Mais à l’Enclos de la Croix, c’est bien l’arbre qui a depuis quelques années pris une place importante. « L’agroforesterie doit être abordée dans une vision très globale ! » insiste le vigneron, qui multiplie les expériences et leurs valorisations, sans aucun triomphalisme. « Les erreurs, nous les avons certainement toutes faites ! » plaisante-t-il. Un pépiniériste lui a conseillé un jour de choisir des essences présentes à 400 km plus au sud, en vue d’une adaptation au changement climatique. Mais le résultat n’a pas été probant. « Cette hypothèse nous conduisait à Séville, alors j’ai planté des pistachiers et agrumes… mais sans résultats ! » L’allée de cormiers non plus n’a pas poussé correctement. Autre enseignement : ne pas planter des arbres trop grands pour espérer gagner du temps (coût supérieur et taux de reprise plus faible), et préférer planter moins pour mieux s’occuper de chaque plant (irrigation, protection, etc.)

Abricotiers et arbres fourragers

Parmi les réussites : la plantation d’abricotiers, tous les 6 rangs, sur un îlot de cabernet sauvignon, avec une première récolte de 400 kg de fruits cette année. « Nous avons investi dans un enjambeur pour traiter trois rangs à la fois, ce qui limite les tassements de sol, et nous a permis de planter il y a 5 ans des abricotiers à la place de manquants tous les 6 rangs », précise le vigneron, qui a fait des confitures ensuite vendues au domaine. Oliviers et poivriers du sichuan ont aussi été plantés, permettant de vendre huile d’olive et poivre aux visiteurs. Autre réussite : des féviers d’Amérique dont les gousses nourrissent les moutons lors des périodes sèches, et des éléagnus qui servent de fourrage aux animaux également en été quand l’herbe se fait rare.
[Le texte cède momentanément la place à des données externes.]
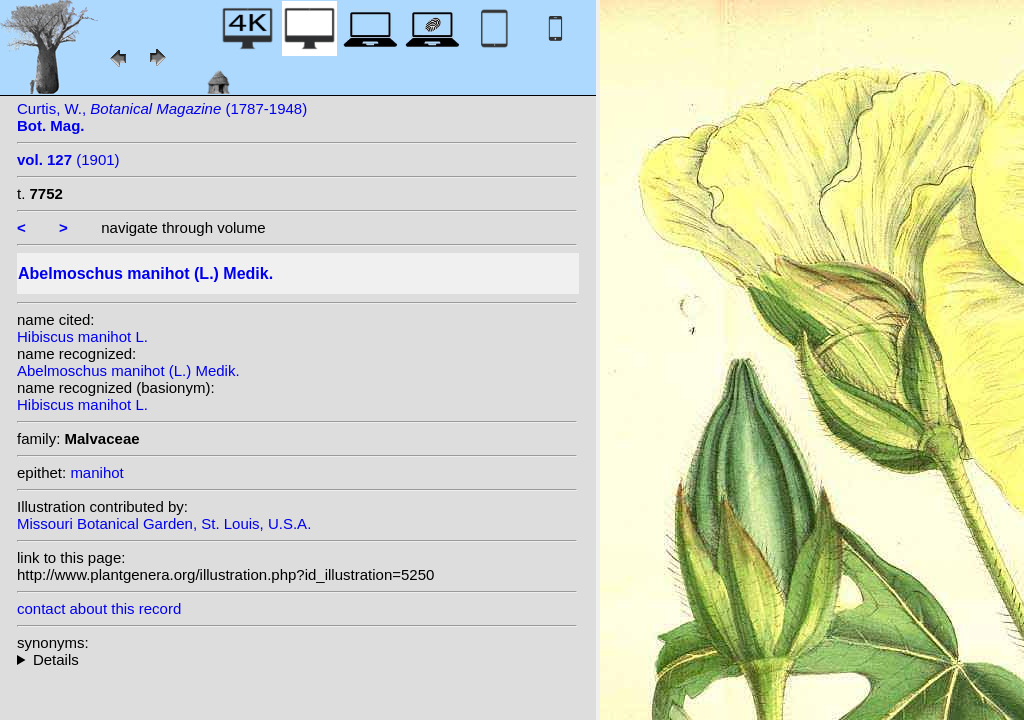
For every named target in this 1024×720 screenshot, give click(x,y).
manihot (96, 472)
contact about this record (99, 608)
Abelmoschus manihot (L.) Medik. (128, 370)
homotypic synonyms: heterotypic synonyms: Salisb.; (297, 659)
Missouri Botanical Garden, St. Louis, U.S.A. (164, 523)
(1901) (68, 159)
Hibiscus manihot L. (82, 336)
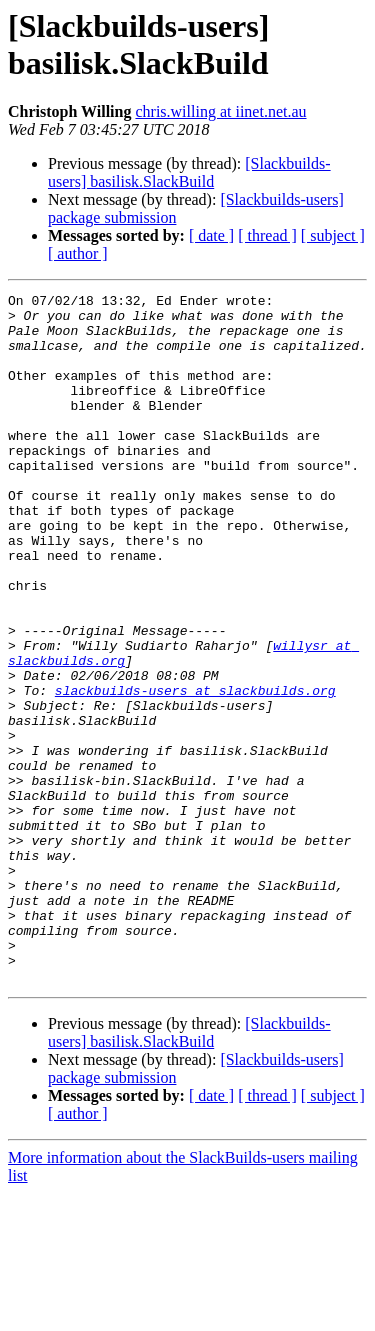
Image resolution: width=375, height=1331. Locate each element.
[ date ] (211, 235)
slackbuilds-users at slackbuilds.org (195, 771)
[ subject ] (333, 235)
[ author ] (78, 253)
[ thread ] (267, 235)
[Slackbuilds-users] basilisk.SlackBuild (189, 172)
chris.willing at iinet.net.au (220, 111)
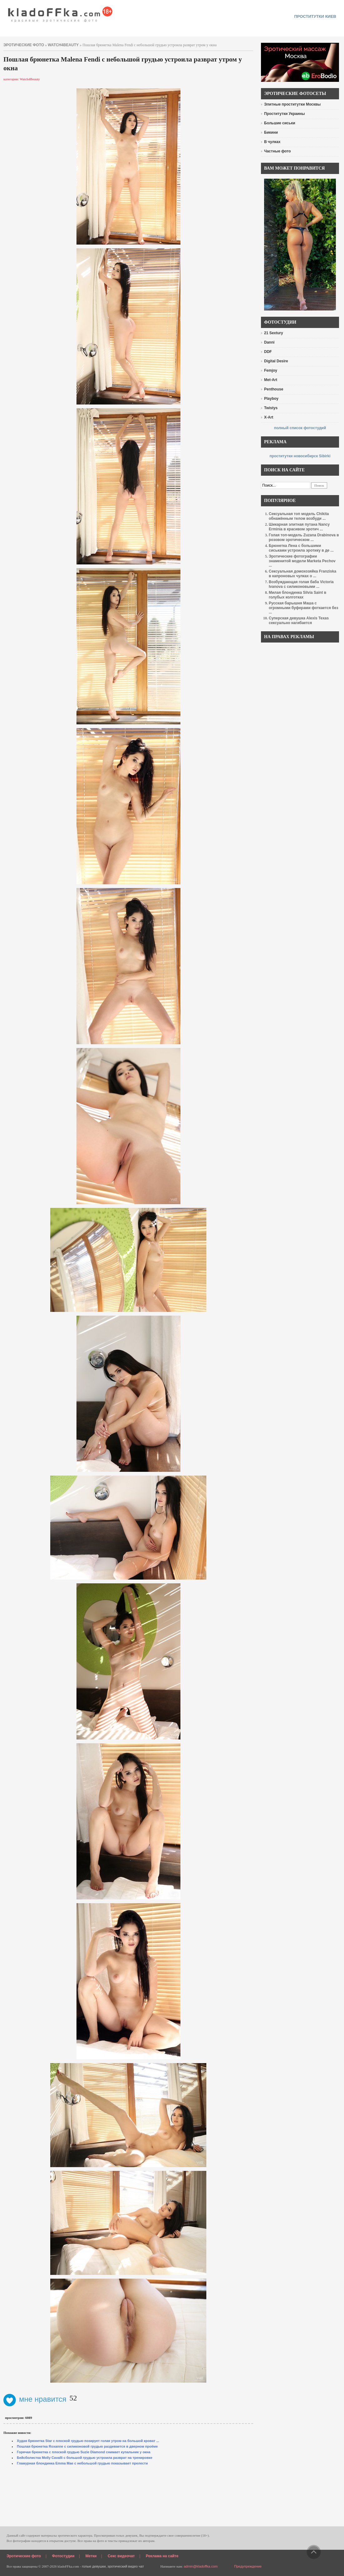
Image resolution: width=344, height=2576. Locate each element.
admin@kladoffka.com (201, 2566)
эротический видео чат (125, 2566)
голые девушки (94, 2566)
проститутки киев (315, 16)
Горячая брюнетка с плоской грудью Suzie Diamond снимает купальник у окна (83, 2452)
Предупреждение (248, 2566)
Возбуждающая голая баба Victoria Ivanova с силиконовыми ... (301, 584)
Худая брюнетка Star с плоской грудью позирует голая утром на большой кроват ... (88, 2441)
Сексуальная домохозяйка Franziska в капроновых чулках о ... (302, 573)
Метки (91, 2556)
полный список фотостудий (300, 428)
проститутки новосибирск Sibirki (299, 456)
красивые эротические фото (60, 12)
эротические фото (23, 45)
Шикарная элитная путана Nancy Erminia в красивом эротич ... (299, 526)
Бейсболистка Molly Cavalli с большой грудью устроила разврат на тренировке (84, 2457)
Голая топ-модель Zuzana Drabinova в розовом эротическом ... (304, 537)
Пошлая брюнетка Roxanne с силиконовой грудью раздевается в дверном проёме (87, 2446)
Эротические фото (24, 2556)
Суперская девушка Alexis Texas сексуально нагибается (299, 620)
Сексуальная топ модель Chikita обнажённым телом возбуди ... (299, 516)
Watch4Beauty (63, 45)
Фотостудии (63, 2556)
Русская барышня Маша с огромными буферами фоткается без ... (303, 607)
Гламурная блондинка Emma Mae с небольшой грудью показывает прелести (82, 2463)
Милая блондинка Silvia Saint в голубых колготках (297, 594)
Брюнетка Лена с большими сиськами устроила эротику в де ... (301, 548)
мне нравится (34, 2399)
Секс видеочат (121, 2556)
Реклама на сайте (162, 2556)
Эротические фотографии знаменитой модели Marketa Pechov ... (302, 561)
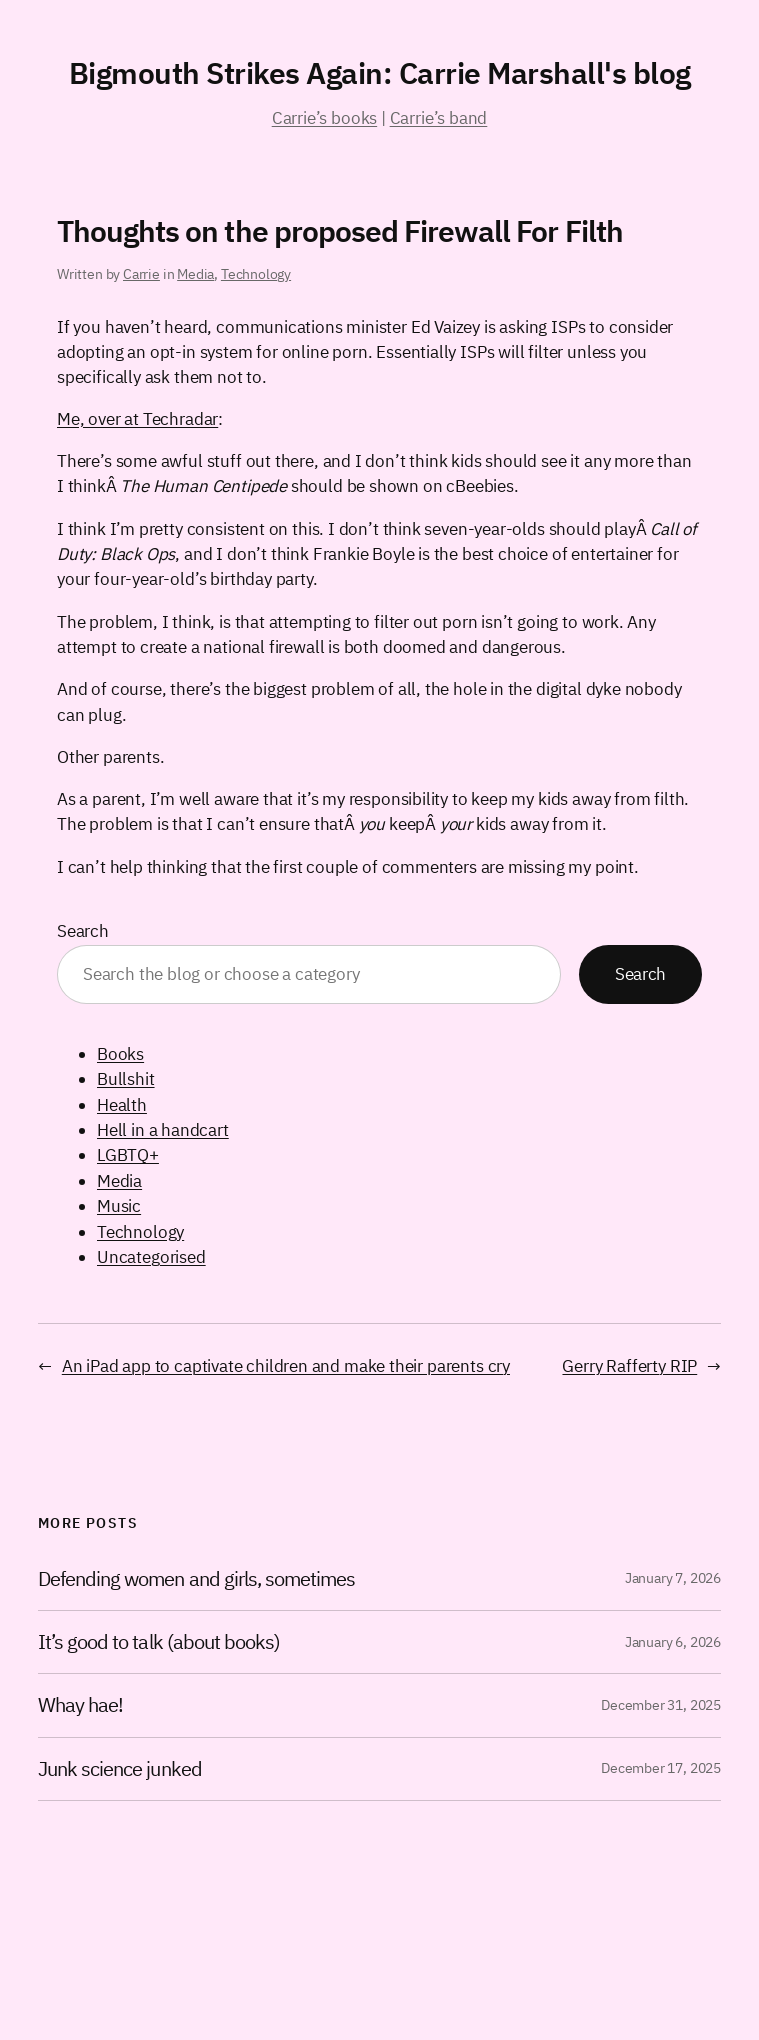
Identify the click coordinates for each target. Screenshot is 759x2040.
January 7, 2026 (673, 1578)
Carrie (141, 274)
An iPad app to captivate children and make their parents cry (286, 1366)
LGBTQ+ (128, 1155)
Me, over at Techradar (137, 419)
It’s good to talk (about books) (159, 1642)
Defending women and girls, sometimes (196, 1579)
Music (119, 1206)
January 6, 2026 (673, 1642)
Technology (256, 274)
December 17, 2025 (661, 1768)
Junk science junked (120, 1769)
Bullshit (126, 1079)
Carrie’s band (439, 118)
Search (83, 931)
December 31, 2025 (661, 1705)
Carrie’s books (324, 118)
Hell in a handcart (163, 1130)
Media (195, 274)
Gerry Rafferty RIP (629, 1366)
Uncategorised (151, 1257)
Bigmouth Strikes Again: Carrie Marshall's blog (380, 72)
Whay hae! (80, 1705)
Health (122, 1105)
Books (120, 1054)
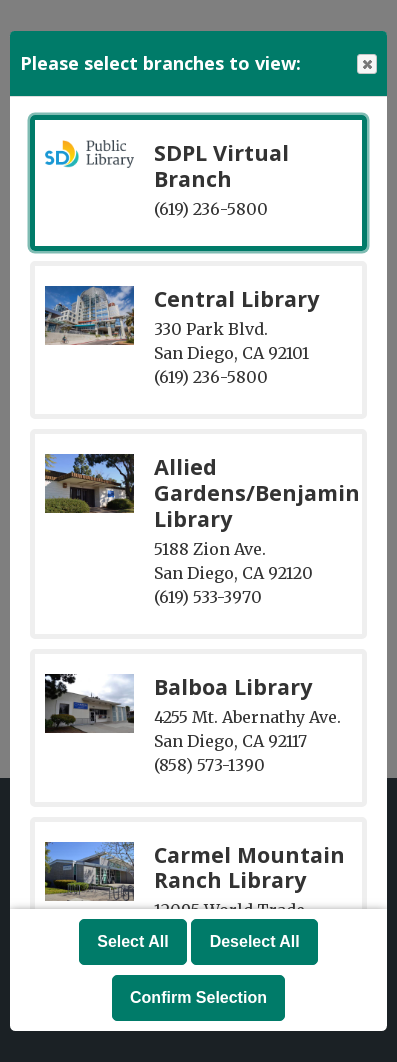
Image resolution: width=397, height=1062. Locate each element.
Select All (132, 941)
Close (366, 64)
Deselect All (255, 941)
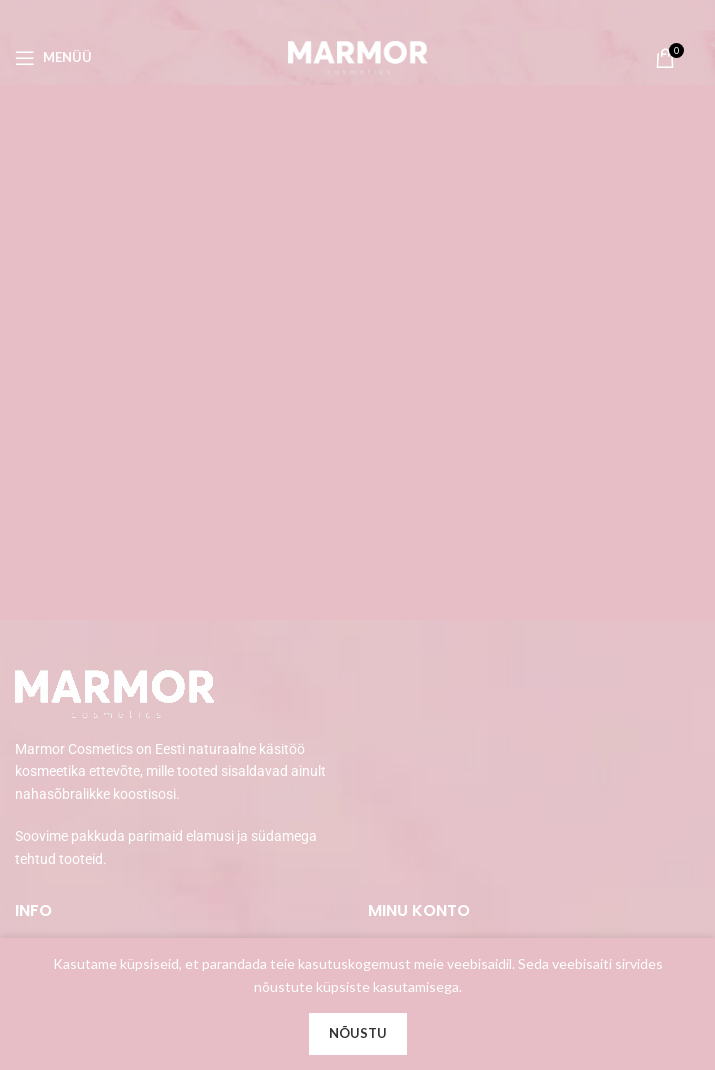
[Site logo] (358, 55)
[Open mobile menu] (53, 58)
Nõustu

Au total, la plantation d’arbres et arbustes fera perdre au domaine 4 ha de vignes, chiffre le vigneron, soit 20 % de vendange en moins. « Cela s’anticipe », insiste-t-il. Pour compenser, il a revu la valorisation de ses vins : arrêt du négoce, forte baisse de l’export, hausse de la valorisation du prix de la bouteille avec développement de l’accueil œnotouristique (gîte, visites, accueil de groupes). « Aujourd’hui, nous sommes à 13 euros TTC par bouteille en moyenne, avec des paniers moyens autour de 250 euros au caveau, se félicite-t-il. C’est un autre modèle économique, qui n’est possible que grâce à une position stratégique : à 3 km de La Grande-Motte, et très proche de Montpellier. Cela nous permet de toucher de nombreux touristes. »

Attrait des visiteurs pour les arbres

S’ils sont référencés sur Rue des Vignerons et Airbnb Expérience, François et sa fille Agathe ont vu dans l’évolution de leur approche viticole le moyen d’attirer plus de monde et de faire passer leurs messages. « Nos visiteurs s’intéressent aux animaux, aux arbres puis au vin. Nous leur conseillons ainsi télécharger PlantNet avant de se balader dans les vignes, pour découvrir les diverses essences. L’accueil de plus en plus de séminaires sur notre domaine amène à de nombreux échanges sur les arbres, et des plantations sont même organisées avec des groupes. Il y a une vraie appropriation du public autour de cette nouvelle approche, qui vient enrichir un modèle économique qui se cherche encore », termine le vigneron.